** Begin QUOTED TEXT **
Understanding Adam Optimizer

Understanding Adam Optimizer 28 Dec 2018

Optimizers are the backbone of any machine learning algorithm, be it a simple Linear Regression OLS or be it GAN’s, and RESNETs etc I would like to discuss one of the Optimizers that has become very popular nowadays Adam Optimizer

Inspiration

If you are able to understand and code up the optimizers, you get a good understanding of hyper parameter tuning

Methodology

Let us consider a simple Linear Regression problem statement for this example

Equation For the above image, the representative equation is $y=w.x$
Objective Function The Objective function gets translated to $\min\sum_{i}^{n}{(y_i-wx_i)}^2$
Gradient Gradient calculation in mathematical terms means, finding the derivative of your Objective Function w.r.t the variable that you are trying to calculate $Gradient=\frac{d}{dw}\min\sum_{i}^{n}{(y_i-wx_i)}^2$
$\frac{d}{dw}\min{(y-w.x)}^2$
$2{(y-wx)}\frac{d}{dw}{-w.x}$
$E={(y-wx)}$
$Gradient\hspace=\hspace-2Ex$

    error= y - np.matmul(x,weights.T)
    gradient = - np.matmul(x.T,error)
** End QUOTED TEXT **
* **STATED TASK A**
What problem does the Adam optimizer text use as its example?
* **STATED TASK B**
Please continue the Adam optimizer text from the point where it ends.
The material after the Adam optimizer text stands apart from it.
** Begin DATA LINES **
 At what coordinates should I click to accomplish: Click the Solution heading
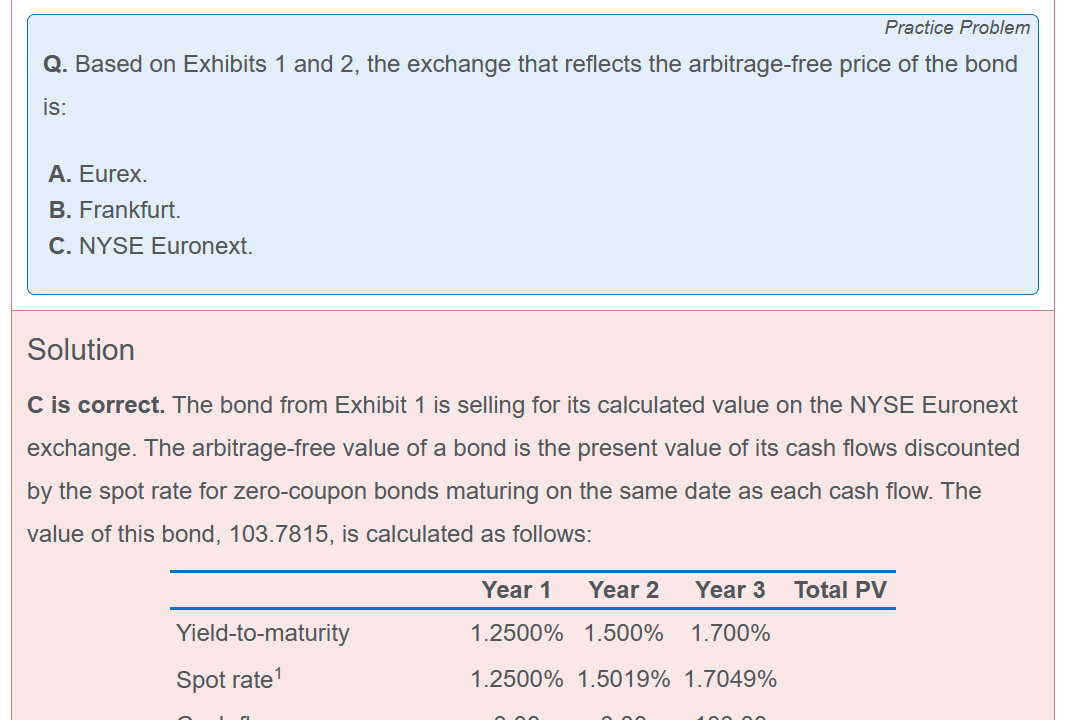coord(81,350)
** End DATA LINES **
* **RIGHT ANSWER A**
A simple linear regression problem.

* **RIGHT ANSWER B**
Moment 1
Moment 1 is a moving average of the prior gradient values. There is a slight twist here. There are two contributions here
- Prior Moment : There is a large weight assigned to the prior moment
- Current Gradient : There is a small weight assigned to the current gradient

 moment1 = (beta1 * moment1) + ( 1 - beta1) * gradient

Moment 2
Moment 2 is a moving average of the prior gradient values squared. There is a slight twist here too. There are two contributions here
- Prior Moment : There is a large weight assigned to the prior moment
- Current Gradient : There is a small weight assigned to the current gradient

 moment2 = (beta2 * moment2) + ( 1 - beta2) * np.power(gradient,2)

Moment 1 Scaling
Moment1 Scaling, adjusts the Moment 1 value so that with every step, the value scales down further

moment1hat = moment1 / ( 1 - np.power(beta1,iterationCount+1))

Moment 2 Scaling
Moment2 Scaling, adjusts the Moment 2 value so that with every step, the value scales down further

moment2hat = moment2 / ( 1 - np.power(beta2,iterationCount+1))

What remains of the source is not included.